0195148746 978-0195148749 December 20, 2001
Do a little armchair space travel, rub elbows with alien life forms, and stretch your mind to the furthest corners of our uncharted universe. With this astonishing guide book, The Stars of Heaven, you need not be an astronomer to explore the mysteries of stars and their profound meaning for human existence.

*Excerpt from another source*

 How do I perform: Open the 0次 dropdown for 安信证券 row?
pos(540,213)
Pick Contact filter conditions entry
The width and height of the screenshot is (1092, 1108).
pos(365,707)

Stars have fascinated humankind since the dawn of history and have allowed us to transcend ordinary lives in our literature, art, and religions. In fact, humans have always looked to the stars as a source of inspiration and transcendence that lifts us beyond the boundaries of ordinary intuition. In the tradition of One Two Three... Infinity, Pickover tackles a range of topics from stellar evolution to the fundamental and awe-inspiring reasons why the universe permits life to flourish. Where did we come from? What is the universe's ultimate fate? Pickover alternates sections that explain the mysteries of the cosmos with sections that dramatize mind-expanding concepts through a fictional dialog between futuristic humans and their alien peers who embark on a journey beyond the reader's wildest imagination. This highly accessible and entertaining approach turns an intimidating subject into a scientific game open to all dreamers.
Told in Clifford Pickover's inimitable blend of fascinating state-of-the-art science and whimsical science fiction, and packed with numerous diagrams and illustrations, The Stars of Heaven unfolds a world of paradox and mystery, one that will intrigue anyone who has ever pondered the night sky with wonder.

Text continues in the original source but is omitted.